The entire IRS has seen a similar shift. As a result, training has become less effective, IRS employees told us, and the thoroughness of audits has diminished. It’s also made the IRS a worse place to work.
“The last time I was aware of hiring,” says Marie Allen, who retired in 2016 after a 32-year career at the IRS that included time auditing wealthy taxpayers, “I saw the young, angel, baby-faced agents coming in. They were told to sit down in a cubicle, given a computer, and told, ‘This is your training.’” A couple of trainees decided to quit rather than suffer through weeks more of this, she says. “So we lost young talent by basically boring them to death.”
Even established employees can feel themselves falling behind, making it harder to match up against sophisticated opponents. “We’re staying stagnant in what we know,” says an IRS employee who works on audits of corporations. Add to that the pressure to close audits as quickly as possible, and auditors often feel like they are rushing past signs of suspicious activity. “All I have time for is low-hanging fruit, basically,” the employee says. “It’s not only not fair to American taxpayers, it’s not very satisfying for me, either.”
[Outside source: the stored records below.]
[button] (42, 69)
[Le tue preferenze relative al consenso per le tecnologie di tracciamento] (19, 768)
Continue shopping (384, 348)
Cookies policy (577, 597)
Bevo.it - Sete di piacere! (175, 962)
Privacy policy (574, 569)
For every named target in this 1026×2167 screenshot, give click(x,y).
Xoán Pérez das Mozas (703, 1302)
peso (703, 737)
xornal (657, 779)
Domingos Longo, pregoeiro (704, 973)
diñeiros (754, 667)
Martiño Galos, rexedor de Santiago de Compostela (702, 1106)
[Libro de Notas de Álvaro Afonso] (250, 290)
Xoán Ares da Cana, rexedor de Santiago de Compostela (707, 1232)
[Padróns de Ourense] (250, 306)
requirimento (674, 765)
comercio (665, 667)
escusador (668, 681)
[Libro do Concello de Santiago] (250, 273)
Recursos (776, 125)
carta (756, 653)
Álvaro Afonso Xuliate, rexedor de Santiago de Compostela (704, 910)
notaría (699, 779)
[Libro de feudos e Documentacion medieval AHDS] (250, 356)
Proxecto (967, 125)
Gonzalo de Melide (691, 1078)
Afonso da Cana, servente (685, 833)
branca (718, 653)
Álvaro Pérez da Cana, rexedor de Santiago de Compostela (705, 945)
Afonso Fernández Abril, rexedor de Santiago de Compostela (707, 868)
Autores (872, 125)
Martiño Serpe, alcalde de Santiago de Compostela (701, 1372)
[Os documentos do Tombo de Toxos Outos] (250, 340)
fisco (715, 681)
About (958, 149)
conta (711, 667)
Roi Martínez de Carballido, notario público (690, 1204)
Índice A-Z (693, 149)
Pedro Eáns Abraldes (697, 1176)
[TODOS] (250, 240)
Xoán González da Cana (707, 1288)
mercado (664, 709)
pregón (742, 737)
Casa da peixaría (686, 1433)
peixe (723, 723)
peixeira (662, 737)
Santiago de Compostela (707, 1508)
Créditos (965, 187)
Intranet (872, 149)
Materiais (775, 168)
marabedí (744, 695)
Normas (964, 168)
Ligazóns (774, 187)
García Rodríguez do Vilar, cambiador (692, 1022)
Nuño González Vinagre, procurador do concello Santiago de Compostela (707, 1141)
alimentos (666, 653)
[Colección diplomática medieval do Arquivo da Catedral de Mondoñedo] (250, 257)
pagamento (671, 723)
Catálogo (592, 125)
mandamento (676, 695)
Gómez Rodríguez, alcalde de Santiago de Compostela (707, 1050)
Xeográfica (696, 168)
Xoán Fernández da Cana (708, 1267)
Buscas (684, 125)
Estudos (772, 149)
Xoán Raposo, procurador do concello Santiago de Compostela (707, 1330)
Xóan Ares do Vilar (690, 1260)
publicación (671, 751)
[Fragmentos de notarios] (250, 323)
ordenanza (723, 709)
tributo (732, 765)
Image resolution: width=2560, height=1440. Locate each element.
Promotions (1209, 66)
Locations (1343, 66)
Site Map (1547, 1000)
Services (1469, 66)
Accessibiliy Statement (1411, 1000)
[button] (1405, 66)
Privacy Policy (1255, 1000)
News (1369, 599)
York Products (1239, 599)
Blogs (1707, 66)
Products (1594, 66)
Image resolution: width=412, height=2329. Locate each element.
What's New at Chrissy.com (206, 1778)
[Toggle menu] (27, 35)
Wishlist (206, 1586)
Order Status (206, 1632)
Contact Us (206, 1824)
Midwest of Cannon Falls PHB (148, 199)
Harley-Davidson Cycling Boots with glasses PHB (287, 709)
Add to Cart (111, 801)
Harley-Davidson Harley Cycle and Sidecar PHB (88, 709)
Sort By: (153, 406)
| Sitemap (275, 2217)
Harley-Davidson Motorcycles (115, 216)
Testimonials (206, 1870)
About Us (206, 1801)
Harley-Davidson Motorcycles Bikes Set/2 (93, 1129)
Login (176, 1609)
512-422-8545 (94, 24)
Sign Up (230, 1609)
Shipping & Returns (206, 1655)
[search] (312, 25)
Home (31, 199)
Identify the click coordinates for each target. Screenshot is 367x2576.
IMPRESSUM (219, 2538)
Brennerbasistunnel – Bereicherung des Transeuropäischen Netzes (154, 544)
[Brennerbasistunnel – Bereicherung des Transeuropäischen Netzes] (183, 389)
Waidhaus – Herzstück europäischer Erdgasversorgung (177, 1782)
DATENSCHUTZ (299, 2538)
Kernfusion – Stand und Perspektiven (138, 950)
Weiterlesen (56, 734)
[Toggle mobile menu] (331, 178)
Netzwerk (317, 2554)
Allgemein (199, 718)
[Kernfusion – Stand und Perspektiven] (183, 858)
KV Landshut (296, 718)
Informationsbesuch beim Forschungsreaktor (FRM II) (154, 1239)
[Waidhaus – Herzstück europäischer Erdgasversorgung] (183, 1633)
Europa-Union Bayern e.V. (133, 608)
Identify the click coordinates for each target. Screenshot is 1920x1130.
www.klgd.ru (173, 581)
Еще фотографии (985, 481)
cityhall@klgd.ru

As time went on, Reicks said, the IRS was able to undertake fewer and fewer audits of offshore accounts. Given a list of American accounts in a tax haven, the IRS would often be able to audit only 10 to 15 percent of them, she remembered. That meant the agency was not able to adequately pursue tens of thousands of people who had kept their bank accounts secret from the U.S. government.
In 2015, shortly after congressional Republicans forced the sudden $350 million cut that so upset Koskinen, Reicks began a new stage of her career. To prepare its managers for possible elevation to the executive level, the IRS puts them in temporary assignments. Over the course of a couple years, Reicks would get a different job every three to six months. But while the type of work changed at each assignment, the basic problem she faced did not: There weren’t enough people to do the work.
Her final assignment put her in charge of exam activities at two of the IRS’s “campuses” in the northeast. At the campuses, in row upon row of cubicles, thousands of tax examiners and customer-service representatives review correspondence and answer phone calls from taxpayers.
Employees, Reicks said, constantly asked whether the IRS was going to hire more workers. With no good news to report, the best Reicks could do was assure them that they were responsible only for the work assigned to them, not for the work the IRS should be doing. “I get that the four desks around you are all empty,” she remembered saying. “This is what we have. We will adjust the workload accordingly.”
Lacking staff, the IRS has shrunk programs—even those that brought in billions. One such casualty: pursuing taxpayers who do not bother to file tax returns. Tracking those people and businesses down, determining what they owe, and then reviewing what they submit in response is time-consuming. “Why generate new work when we don’t have the resources to do the work we have right now?” asks Shantelle Kitchen-Nelson, who managed a collections campus in Philadelphia in 2017 and recently retired.